The most amazing thing happened to me on November 28th 2011. I had a baby. Reflecting back on that day, I realize now that it was quite the emotional rollercoaster. There was the initial shock of, “Oh my gosh, I’m in LABOR!”, followed by the flurry of getting to the hospital, notifying family and then actually physically having the baby. Did I mention childbirth really, really hurts? But, enough about that.

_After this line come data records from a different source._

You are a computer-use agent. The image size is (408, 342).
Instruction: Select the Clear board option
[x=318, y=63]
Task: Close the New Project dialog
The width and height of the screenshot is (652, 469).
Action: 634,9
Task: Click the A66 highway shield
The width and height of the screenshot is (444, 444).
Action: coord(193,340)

Throughout my pregnancy, I prided myself on my laid-back approach towards the whole thing. Aside from the average worries and complaints, pregnancy was a great experience for me. As my due date approached, I kept an open mind, throwing any idea of an actual ‘birth plan’ out the window. The goal was to have a safe delivery, whatever way the doctor saw fit. Luckily, for me and baby, that happened and my son’s birth was the best ending to the most painful and exhilarating experience of my life.

Upon being discharged from the hospital, sleepless nights were followed by sleepless days and we were intoxicated by our overwhelming love for this tiny human. I felt like I was on top of the world! However, about a week after baby arrived, I started to experience some painful headaches and dizzy spells. A couple of days later, I woke up to find that these symptoms were accompanied by complete left-side facial paralysis.

An emotional trip to the emergency room ended with me being diagnosed with Bell’s Palsy, a disorder where the nerve that controls the muscles of the face is so damaged that it results in paralysis. I was stunned.  The doctors told me that the condition was not terminal and only temporary (thank God), but that it would probably take up to six months to regain function of the facial muscles.

The emphasis that we place on vanity in our culture was enough to make the diagnosis upsetting, but when the reality that I may not be able to smile at my son for SIX MONTHS set in, the waterworks really started to flow. There were a lot of things that I expected to happen (or not) after childbirth, but Bell’s Palsy was not one of them. I quickly realized that, subconsciously, I did have a plan and Bell’s Palsy was NOT part of it.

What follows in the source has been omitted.